**AIM OF THE EXERCISE**. Pull out every line of the material below that contains the string "screenshot", matching case exactly.

**DATA SHOWN**.
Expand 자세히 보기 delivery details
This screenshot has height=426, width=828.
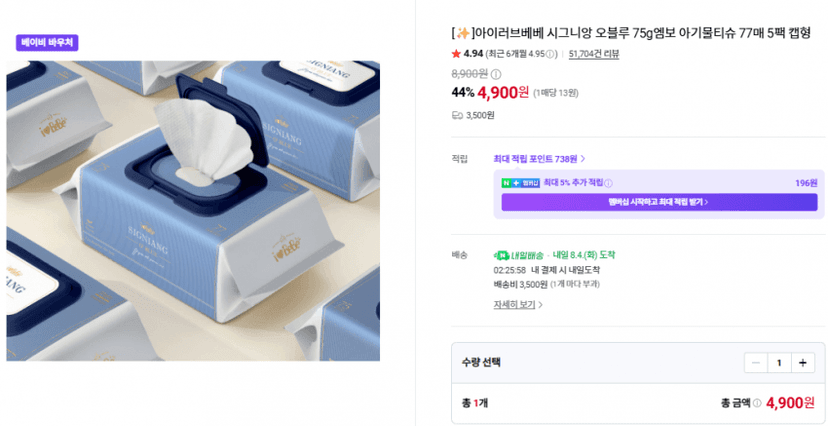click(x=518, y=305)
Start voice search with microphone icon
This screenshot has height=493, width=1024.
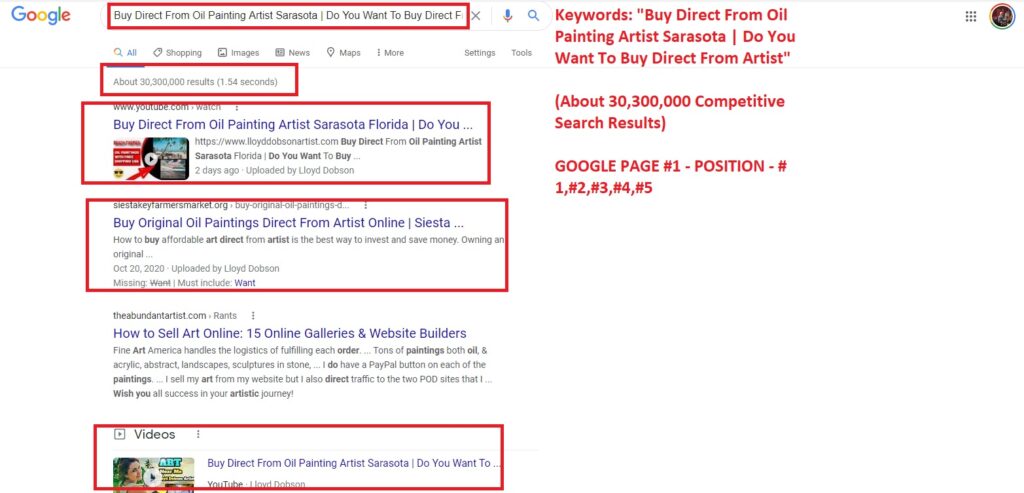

**PROBLEM SOLUTION**.
This screenshot has height=426, width=828.
This screenshot has height=493, width=1024.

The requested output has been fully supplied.